Her documentary, premiered in 2013, “reproduces the key tropes of the North Korean propaganda movie in the middle of Sydney – a suffering working class heroine, people randomly bursting into song, sentimental nature metaphors, two chaste star-crossed lovers and an evil capitalist who comes to a sticky end”.  Contained in a longer critical documentary (Aim High In Creation!) about the making of The Gardener, Broinowski hopes it will be more art than a crude parody of the North Korean movie house-style.

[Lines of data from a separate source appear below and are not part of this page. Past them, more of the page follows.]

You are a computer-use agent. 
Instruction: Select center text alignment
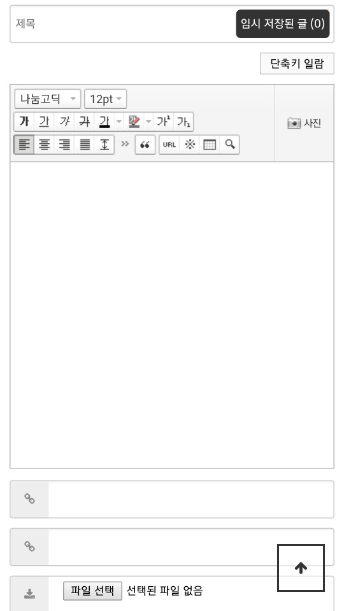pyautogui.click(x=45, y=145)
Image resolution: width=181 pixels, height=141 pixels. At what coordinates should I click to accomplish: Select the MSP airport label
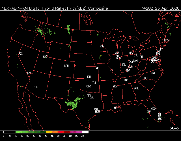click(x=102, y=46)
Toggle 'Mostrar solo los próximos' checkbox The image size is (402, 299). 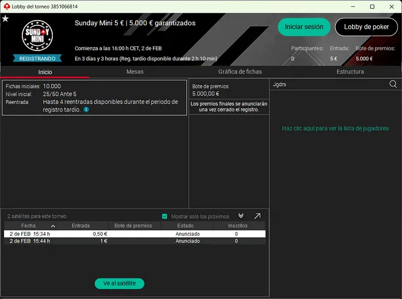click(x=165, y=216)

She realises, however, that “the combination of Kim Jong Il and coal seam gas was always going to be a stretch”, and, sharing her doubts, are some of her Sydney anti-CSG activists who were a little perplexed and made uneasy by “linking their cause to a totalitarian regime”, whilst conservative commentators gloated in the opportunity to launch into their own favourite propaganda chorus on the sins of socialism and environmentalism.
Others, however, embraced the documentary for its novelty, surrealism, humour and emotional warmth - and for its excellence as political cinema.  All these virtues are reinforced by Broinowski’s book, with its irresistibly bright and breezy tone, and its challenging probe into the nature of propaganda, both totalitarian-state and liberal-capitalist.